#### TASK DETAILS:
Copy out the lines of the records word for word, from the first line through the line containing "center [904, 96].", with both ends included.

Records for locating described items
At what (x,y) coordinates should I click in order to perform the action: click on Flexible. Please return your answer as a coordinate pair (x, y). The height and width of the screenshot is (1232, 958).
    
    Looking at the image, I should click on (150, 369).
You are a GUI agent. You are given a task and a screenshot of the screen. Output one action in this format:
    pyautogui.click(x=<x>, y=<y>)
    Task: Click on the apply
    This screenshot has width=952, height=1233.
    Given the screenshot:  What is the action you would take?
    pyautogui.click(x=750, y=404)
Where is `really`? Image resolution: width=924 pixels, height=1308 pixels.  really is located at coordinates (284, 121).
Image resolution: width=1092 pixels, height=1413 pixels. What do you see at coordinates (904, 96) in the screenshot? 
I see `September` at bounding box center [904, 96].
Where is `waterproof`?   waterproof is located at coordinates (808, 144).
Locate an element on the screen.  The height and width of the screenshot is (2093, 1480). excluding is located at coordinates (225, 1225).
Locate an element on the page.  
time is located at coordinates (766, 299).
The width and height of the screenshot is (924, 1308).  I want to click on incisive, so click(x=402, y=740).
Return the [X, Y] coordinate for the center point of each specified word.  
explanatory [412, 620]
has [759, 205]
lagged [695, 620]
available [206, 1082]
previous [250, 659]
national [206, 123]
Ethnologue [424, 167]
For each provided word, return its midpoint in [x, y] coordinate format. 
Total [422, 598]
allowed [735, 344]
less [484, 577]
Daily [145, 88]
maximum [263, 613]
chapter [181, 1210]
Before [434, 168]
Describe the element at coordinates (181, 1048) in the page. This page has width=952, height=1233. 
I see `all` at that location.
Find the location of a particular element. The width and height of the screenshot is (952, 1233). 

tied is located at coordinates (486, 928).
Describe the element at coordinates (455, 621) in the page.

#### ANSWER TO THIS TASK:
At what (x,y) coordinates should I click in order to perform the action: click on Flexible. Please return your answer as a coordinate pair (x, y). The height and width of the screenshot is (1232, 958).
    
    Looking at the image, I should click on (150, 369).
You are a GUI agent. You are given a task and a screenshot of the screen. Output one action in this format:
    pyautogui.click(x=<x>, y=<y>)
    Task: Click on the apply
    This screenshot has width=952, height=1233.
    Given the screenshot:  What is the action you would take?
    pyautogui.click(x=750, y=404)
Where is `really`? Image resolution: width=924 pixels, height=1308 pixels.  really is located at coordinates (284, 121).
Image resolution: width=1092 pixels, height=1413 pixels. What do you see at coordinates (904, 96) in the screenshot? 
I see `September` at bounding box center [904, 96].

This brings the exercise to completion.